Elsewhere, the band unspools cinematic horror with ‘Deadbolt And Chain’, a tongue-in-cheek thriller that imagines the night creeping right past your locks. ‘The Candivores’ leans into Halloween kitsch and gothic humour, chomping away with playful malevolence. By the time we reach ‘Requiem In Blue’, the mood shifts into mournful poetry; water metaphors and spectral echoes turn it into a gothic torch song that sinks beneath the waves.
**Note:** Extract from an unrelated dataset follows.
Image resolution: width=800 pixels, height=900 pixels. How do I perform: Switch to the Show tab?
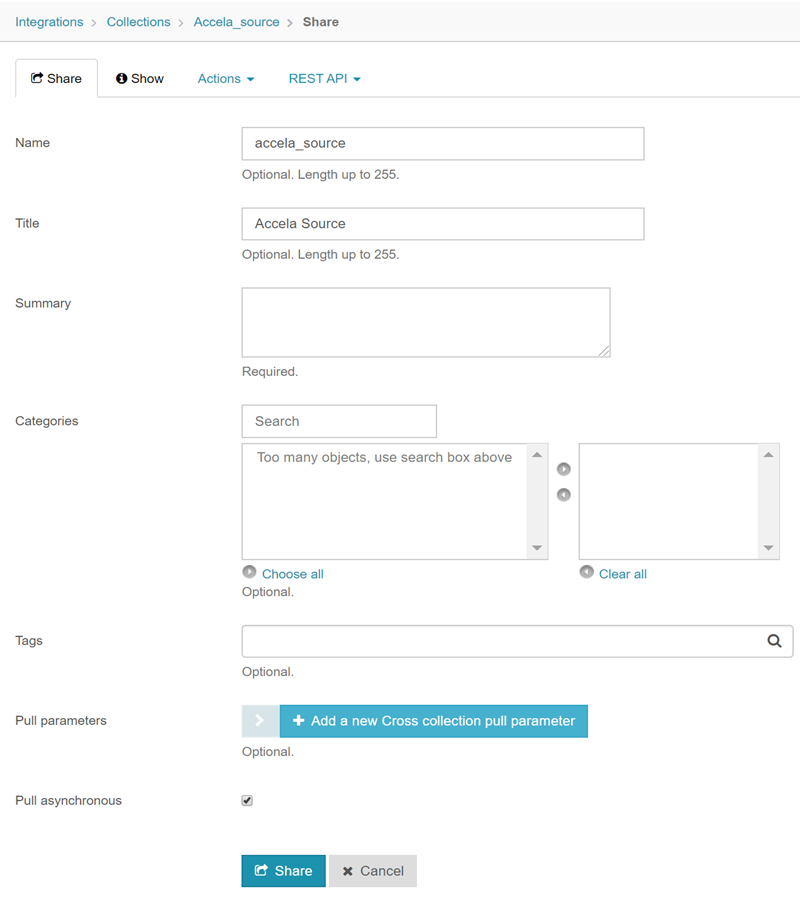(139, 79)
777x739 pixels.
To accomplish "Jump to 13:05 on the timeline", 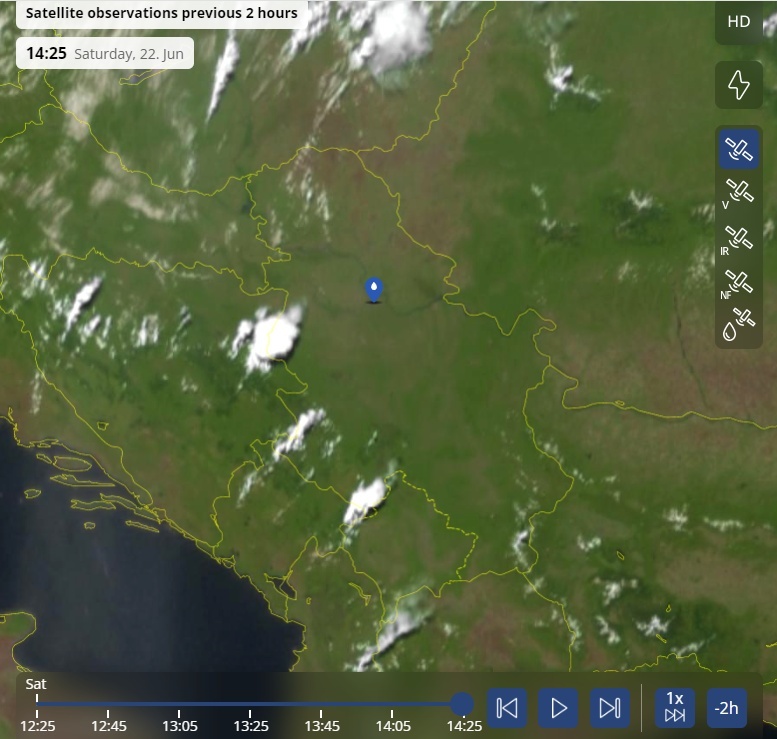I will 180,704.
Patinka’s fingerprints are everywhere, while guest vocalists Amelea Tshilds, Carolyn Engelmann, and Filmer each add distinctive ghostly touches. The album feels remarkably cohesive despite its wild genre wanderings, thanks to Cortese’s unmistakable songwriting and lyrical voice.

There’s a deep reverence here for gothic rock’s grand tradition (Bauhaus, Joy Division), but ‘Gothtones’ never feels like simple homage. It’s stitched together with sly humour, dark romance, and jagged edges. It’s the type of record that would be at home spinning in a shadowy basement club or soundtracking a lone, rainy night drive.

As The Gothtones set off on their national tour this fall, ‘Gothtones’ stands as their most audacious statement yet, a midnight mixtape for the beautifully doomed, and a testament to the enduring power of shadowy, shape-shifting rock.